Biospace wrote: ↑1 Oct 2024, 1:54pm
Our electricity which was once produced by burning coal has been replaced by renewable energy from solar and wind power, whereas steel will now be brought in from abroad. Stopping burning coal to power our Grid makes sense for our air quality, whereas off-shoring production likely increases emissions. I'm not sure how you see this as a win for the climate.
It's a win for the UK's contribution to the climate and to the health of local people, other countries have responsibilities too.
There are 11 current Air Quality Management Areas in Wales, all contiguous and in the south.
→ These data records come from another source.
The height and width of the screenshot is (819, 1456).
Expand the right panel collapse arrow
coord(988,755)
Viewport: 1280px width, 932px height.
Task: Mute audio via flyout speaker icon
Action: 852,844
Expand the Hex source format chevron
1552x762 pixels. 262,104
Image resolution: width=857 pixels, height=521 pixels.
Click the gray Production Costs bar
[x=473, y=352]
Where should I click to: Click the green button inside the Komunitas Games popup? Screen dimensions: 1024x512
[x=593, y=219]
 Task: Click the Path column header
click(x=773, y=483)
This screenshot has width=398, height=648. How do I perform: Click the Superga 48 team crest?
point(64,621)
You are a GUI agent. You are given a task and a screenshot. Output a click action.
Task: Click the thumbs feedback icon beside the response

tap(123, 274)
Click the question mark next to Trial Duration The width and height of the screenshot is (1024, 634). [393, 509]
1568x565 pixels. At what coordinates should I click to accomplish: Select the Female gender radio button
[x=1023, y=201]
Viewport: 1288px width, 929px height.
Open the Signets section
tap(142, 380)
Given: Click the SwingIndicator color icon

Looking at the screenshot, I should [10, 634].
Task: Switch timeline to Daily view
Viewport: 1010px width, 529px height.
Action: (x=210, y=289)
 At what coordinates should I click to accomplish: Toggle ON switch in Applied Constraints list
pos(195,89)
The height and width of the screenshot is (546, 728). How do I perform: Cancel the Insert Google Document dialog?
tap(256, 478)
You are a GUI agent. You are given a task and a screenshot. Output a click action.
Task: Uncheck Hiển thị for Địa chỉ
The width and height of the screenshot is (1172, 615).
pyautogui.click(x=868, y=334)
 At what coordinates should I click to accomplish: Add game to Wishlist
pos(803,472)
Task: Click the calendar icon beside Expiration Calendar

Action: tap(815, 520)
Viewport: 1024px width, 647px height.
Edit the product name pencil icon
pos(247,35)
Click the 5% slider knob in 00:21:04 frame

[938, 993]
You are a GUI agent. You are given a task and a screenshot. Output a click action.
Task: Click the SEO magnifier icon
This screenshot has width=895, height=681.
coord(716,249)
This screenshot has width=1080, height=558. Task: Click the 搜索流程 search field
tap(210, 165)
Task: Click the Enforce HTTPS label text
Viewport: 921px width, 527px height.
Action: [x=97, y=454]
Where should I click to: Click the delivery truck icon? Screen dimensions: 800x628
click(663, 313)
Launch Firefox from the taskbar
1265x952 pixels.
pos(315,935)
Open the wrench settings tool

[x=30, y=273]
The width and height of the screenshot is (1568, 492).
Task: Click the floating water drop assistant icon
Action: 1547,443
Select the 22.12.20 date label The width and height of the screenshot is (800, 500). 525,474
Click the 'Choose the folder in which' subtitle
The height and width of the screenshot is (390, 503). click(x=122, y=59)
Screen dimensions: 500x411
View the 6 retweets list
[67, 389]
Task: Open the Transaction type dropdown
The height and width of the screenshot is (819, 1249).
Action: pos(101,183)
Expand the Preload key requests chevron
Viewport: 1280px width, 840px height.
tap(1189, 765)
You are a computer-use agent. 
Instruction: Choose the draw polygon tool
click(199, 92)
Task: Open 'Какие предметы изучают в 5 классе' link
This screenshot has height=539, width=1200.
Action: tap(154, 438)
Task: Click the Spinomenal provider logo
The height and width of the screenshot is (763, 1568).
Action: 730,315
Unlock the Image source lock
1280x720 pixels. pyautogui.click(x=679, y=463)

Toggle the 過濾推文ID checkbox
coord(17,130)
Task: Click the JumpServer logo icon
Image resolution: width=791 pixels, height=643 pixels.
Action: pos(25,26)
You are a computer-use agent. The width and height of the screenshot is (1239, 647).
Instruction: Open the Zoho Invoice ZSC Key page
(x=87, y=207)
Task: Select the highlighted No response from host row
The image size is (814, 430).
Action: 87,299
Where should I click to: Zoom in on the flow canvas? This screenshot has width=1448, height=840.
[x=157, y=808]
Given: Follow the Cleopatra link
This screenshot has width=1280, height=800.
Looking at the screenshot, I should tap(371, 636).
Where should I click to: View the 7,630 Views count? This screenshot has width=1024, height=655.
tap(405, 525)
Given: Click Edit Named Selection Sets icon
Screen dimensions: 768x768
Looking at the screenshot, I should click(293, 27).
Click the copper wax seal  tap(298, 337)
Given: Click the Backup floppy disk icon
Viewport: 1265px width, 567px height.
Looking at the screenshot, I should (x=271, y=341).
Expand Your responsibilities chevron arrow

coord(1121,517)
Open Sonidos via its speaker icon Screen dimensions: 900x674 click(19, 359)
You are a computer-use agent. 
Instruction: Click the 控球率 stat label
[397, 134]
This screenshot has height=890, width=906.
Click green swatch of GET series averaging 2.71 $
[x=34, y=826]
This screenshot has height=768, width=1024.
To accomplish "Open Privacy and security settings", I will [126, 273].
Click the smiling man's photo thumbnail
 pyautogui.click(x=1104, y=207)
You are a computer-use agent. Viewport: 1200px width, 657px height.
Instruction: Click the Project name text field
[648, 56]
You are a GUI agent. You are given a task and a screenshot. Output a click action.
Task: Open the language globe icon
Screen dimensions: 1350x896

Nitrogen dioxide (NO2) is the reason for 10 of those areas, and only one, Neath Port Talbot, is designated for Particulate Matter (PM10).
Granted, it's more complex than, "It's the steelworks", but that's a massive contributor and directly affects people's health. You also have to consider that coke production is no longer needed for Port Talbot.
Port Talbot is also the UK’s largest single source of carbon emissions, contributing 1.5% to national emissions. If you include Ratcliffe Power Station (now closed), Scunthorpe steelworks and the Grangemouth oil refinery then they totalled 4.5% of national carbon emissions in 2022
While Germany has invested billions in green hydrogen which will replace coal in steel making, the UK is led on its merry way to becoming a cloudier, colder version of the Cayman Islands.
What we're really talking about here is a just social contract with climate issues as a by-product. Our politicians letting us down yet again with little thought for an industrial strategy. We still have to implement a solution for Scunthorpe
https://justtransitionfinance.org/publi ... ransition/
From the BBC article linked in the OP,
- "Greenpeace UK has branded the decision to shut them down "tragic".
"We should be absolutely clear that those blast furnaces closed because of a lack of strategy from Tata and from the government," says Paul Morozzo, senior climate campaigner at Greenpeace.
"They weren't closed because of carbon emissions."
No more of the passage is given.